— START Data for processing —

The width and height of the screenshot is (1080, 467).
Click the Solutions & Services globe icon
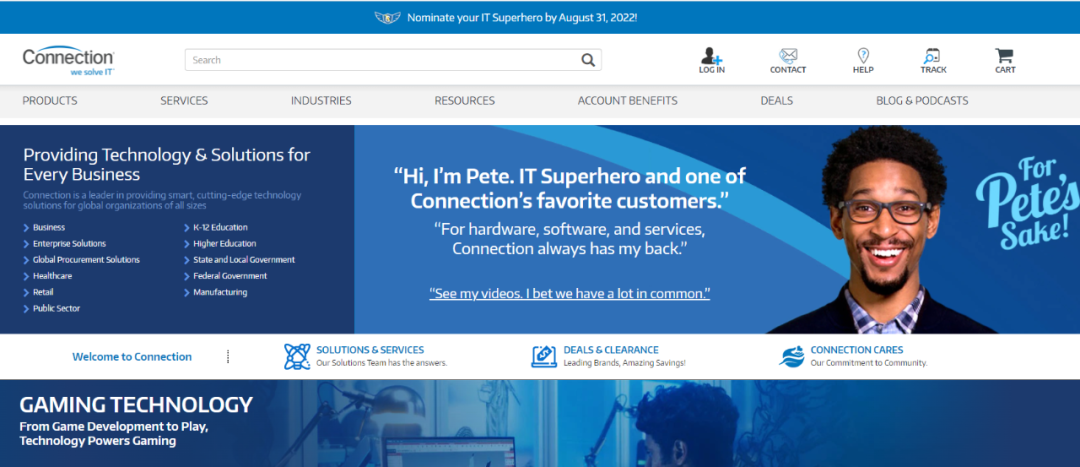(x=297, y=356)
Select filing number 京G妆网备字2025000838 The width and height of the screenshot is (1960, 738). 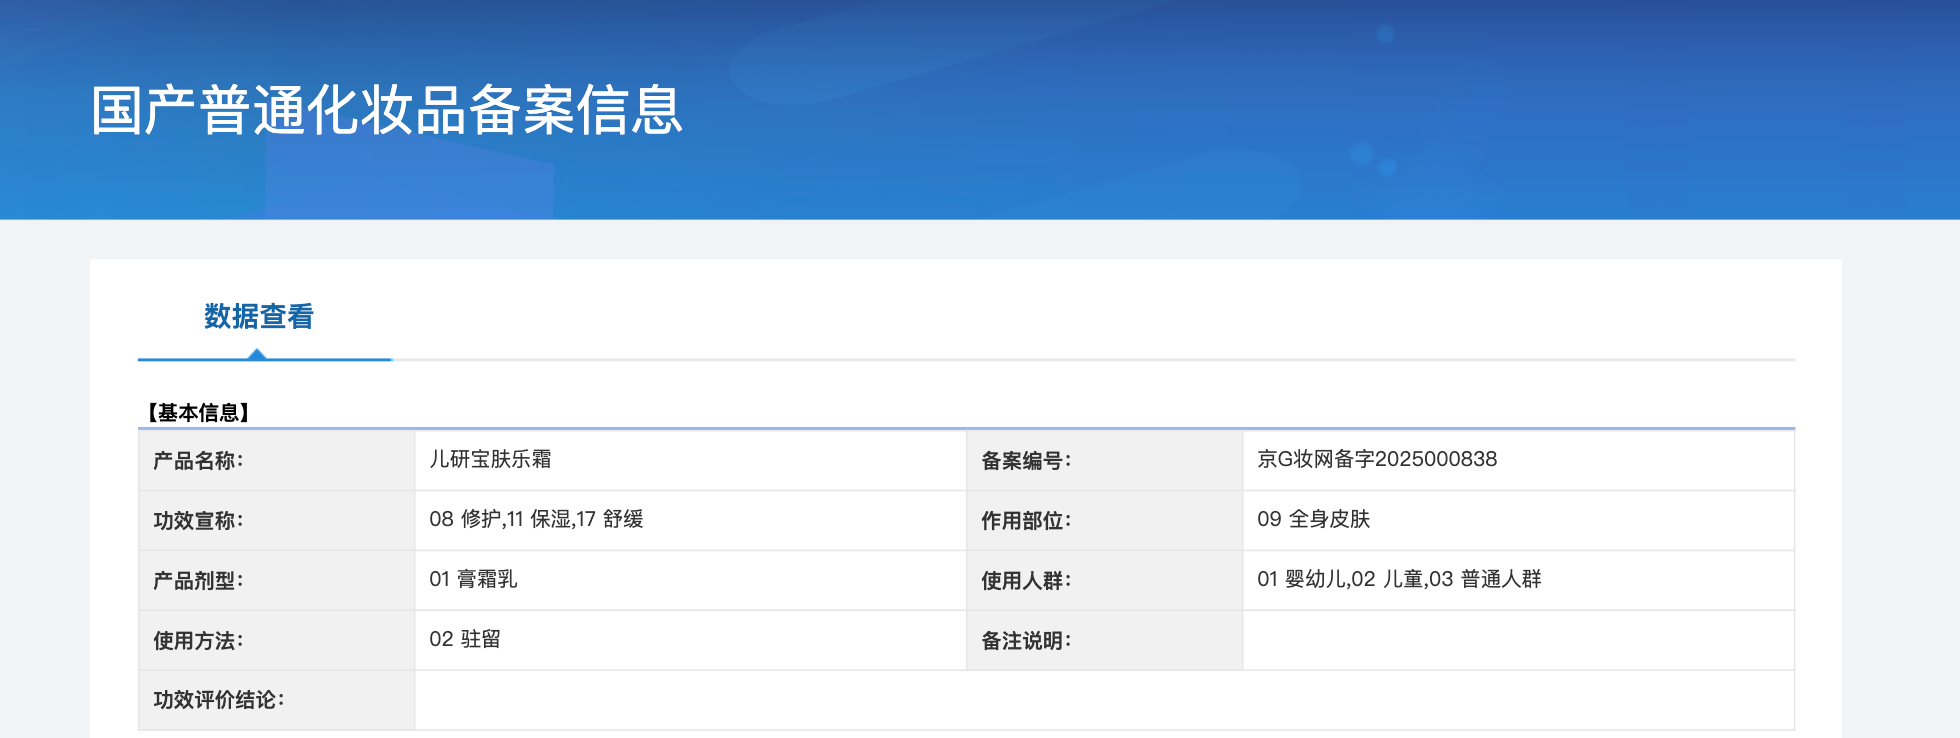[1376, 459]
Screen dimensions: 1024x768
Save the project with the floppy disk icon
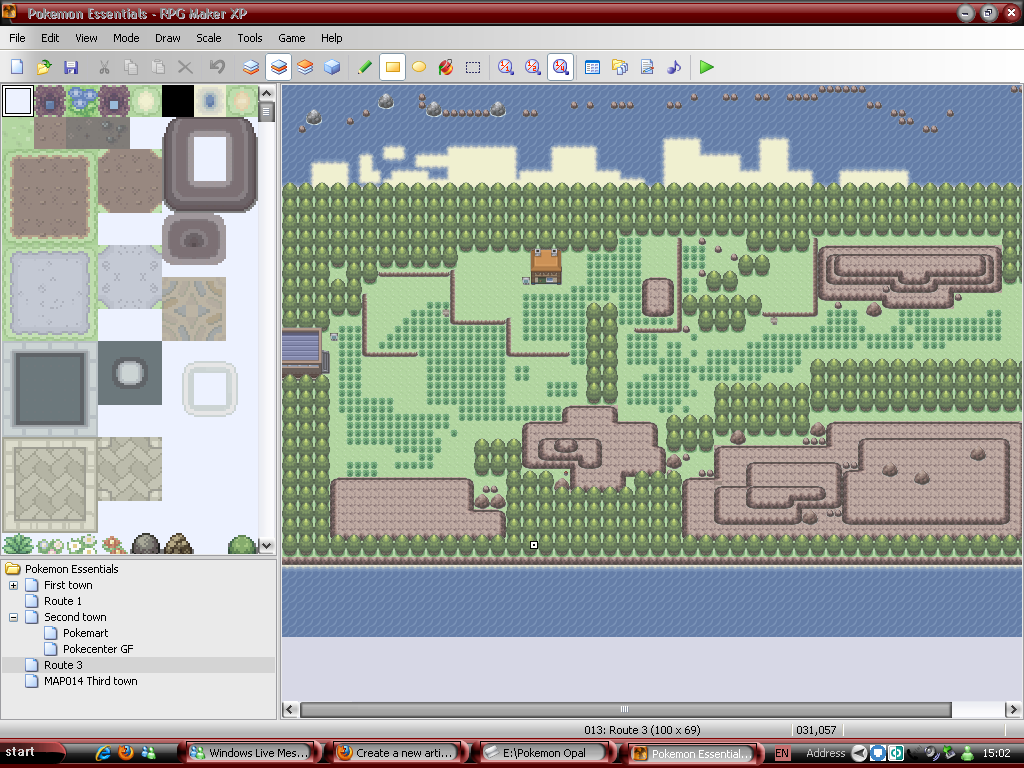(71, 67)
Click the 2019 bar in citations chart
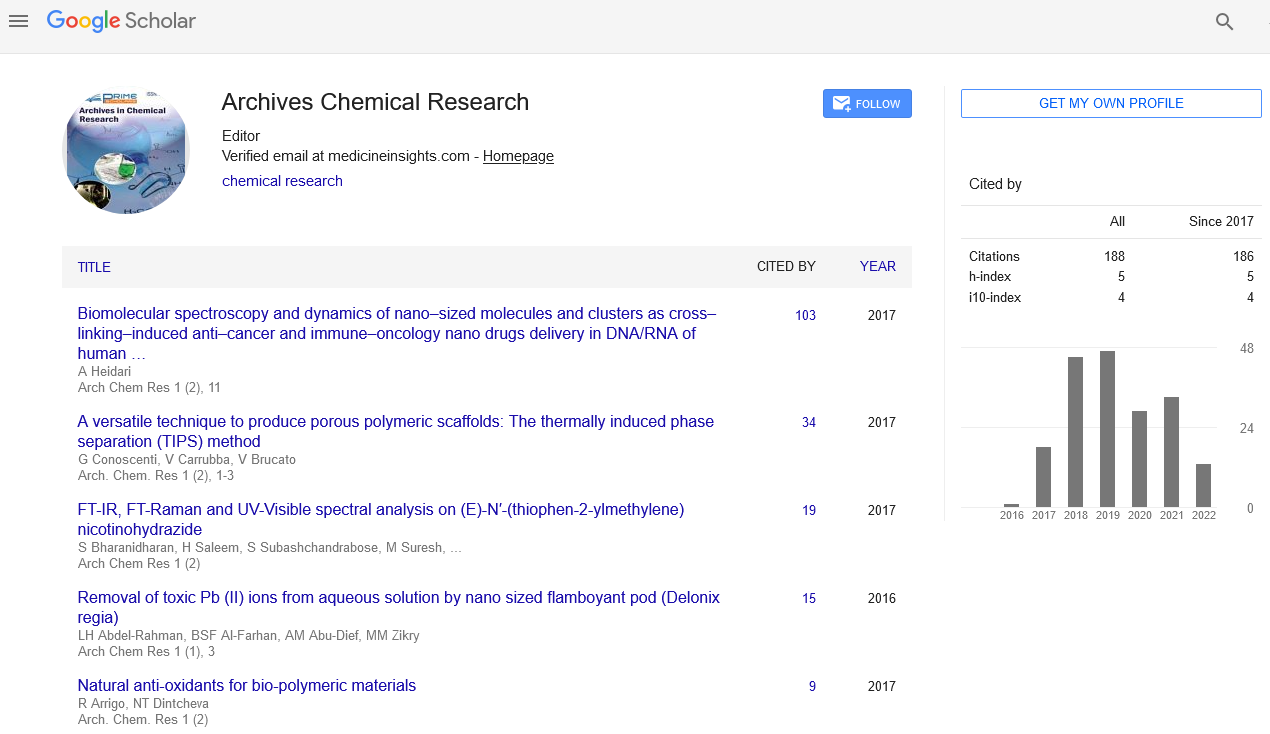This screenshot has width=1270, height=734. pos(1107,429)
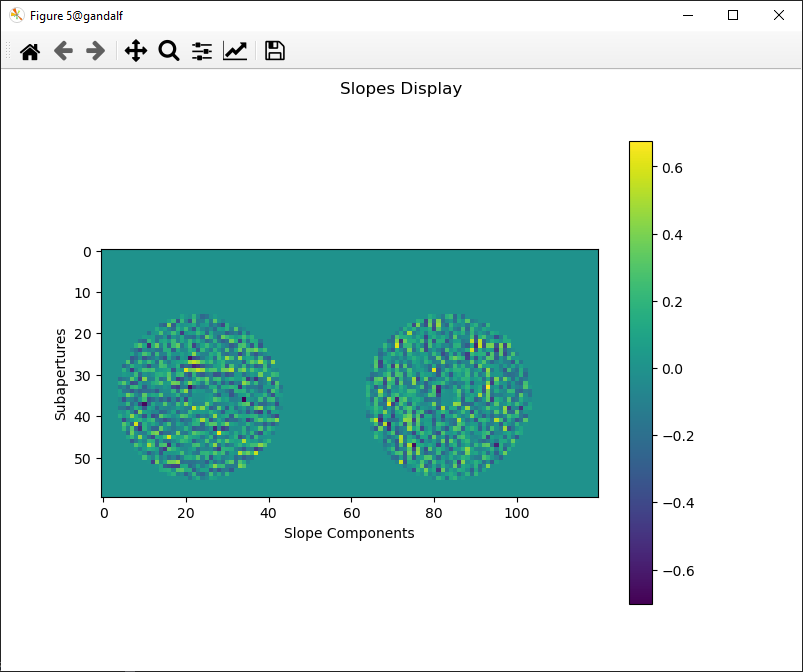Screen dimensions: 803x672
Task: Click the "Slope Components" x-axis label
Action: point(349,533)
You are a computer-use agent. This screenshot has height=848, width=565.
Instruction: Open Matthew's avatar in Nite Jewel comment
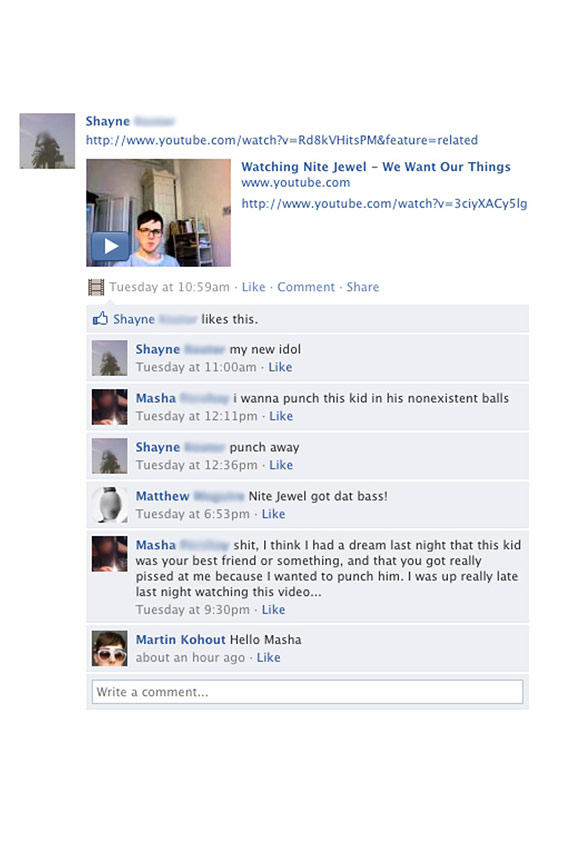coord(110,505)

— END Data for processing —

Task details>
Pull out every line of the material above that contains the word "Click" and copy each one in full.

Solution for this problem>
Click the Solutions & Services globe icon
Click the 2019 bar in citations chart
Task: Click the "Slope Components" x-axis label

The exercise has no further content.